** Given data follows **

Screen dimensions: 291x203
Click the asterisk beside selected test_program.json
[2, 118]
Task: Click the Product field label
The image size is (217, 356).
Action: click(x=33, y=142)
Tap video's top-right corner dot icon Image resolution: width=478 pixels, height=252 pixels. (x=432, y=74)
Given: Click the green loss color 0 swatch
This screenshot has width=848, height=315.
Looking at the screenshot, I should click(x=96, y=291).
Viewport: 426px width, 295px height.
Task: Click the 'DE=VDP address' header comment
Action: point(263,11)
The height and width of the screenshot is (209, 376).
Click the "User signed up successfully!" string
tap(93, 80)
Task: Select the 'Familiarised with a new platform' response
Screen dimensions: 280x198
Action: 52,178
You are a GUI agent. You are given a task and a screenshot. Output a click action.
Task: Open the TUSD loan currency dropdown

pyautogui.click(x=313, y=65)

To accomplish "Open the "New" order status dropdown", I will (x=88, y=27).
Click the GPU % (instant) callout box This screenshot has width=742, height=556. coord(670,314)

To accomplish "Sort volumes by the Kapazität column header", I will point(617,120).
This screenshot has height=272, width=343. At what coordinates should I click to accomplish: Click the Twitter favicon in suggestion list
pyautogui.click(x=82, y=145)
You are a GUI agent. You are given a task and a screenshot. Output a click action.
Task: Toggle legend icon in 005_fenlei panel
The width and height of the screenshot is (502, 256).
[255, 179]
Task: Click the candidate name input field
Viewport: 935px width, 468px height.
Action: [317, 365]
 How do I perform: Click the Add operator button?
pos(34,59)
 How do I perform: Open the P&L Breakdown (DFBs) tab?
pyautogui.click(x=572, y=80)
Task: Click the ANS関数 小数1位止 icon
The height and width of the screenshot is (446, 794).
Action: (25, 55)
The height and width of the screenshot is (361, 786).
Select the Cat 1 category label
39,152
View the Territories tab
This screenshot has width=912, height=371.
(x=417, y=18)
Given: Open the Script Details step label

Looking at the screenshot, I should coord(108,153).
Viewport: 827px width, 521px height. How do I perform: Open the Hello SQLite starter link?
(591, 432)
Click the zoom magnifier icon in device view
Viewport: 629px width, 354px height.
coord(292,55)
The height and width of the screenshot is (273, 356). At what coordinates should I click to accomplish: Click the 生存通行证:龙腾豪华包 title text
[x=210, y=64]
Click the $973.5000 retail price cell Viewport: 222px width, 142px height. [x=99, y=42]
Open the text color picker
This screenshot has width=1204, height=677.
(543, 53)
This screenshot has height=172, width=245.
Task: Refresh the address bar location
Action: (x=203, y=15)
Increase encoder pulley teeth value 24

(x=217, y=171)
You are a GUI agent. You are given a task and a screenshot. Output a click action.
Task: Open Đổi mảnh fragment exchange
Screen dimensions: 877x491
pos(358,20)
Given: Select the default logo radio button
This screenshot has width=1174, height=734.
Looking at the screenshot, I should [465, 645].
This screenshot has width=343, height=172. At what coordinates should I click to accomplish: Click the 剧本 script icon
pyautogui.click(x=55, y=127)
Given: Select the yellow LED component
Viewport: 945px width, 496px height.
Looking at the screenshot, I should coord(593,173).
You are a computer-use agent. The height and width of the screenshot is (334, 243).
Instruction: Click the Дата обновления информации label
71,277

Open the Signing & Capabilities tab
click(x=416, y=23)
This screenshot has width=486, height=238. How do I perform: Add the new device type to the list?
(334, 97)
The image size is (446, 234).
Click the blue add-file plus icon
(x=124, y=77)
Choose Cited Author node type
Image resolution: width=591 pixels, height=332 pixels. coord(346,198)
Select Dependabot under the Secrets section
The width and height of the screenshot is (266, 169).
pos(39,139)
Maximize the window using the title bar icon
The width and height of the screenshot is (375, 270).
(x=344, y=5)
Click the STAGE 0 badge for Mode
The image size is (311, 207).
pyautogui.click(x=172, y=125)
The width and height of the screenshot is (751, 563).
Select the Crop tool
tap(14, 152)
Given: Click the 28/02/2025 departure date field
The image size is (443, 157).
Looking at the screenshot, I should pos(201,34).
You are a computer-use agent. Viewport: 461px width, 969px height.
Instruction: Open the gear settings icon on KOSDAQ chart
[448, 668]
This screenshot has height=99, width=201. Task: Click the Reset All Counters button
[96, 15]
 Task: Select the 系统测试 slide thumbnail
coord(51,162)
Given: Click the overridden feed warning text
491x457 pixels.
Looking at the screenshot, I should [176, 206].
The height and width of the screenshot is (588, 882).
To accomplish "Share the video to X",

** End of Given data **

■ **The problem**: Figure out how many lines in the entries above contain "computer". Write only that number.

■ **Expected output**: 2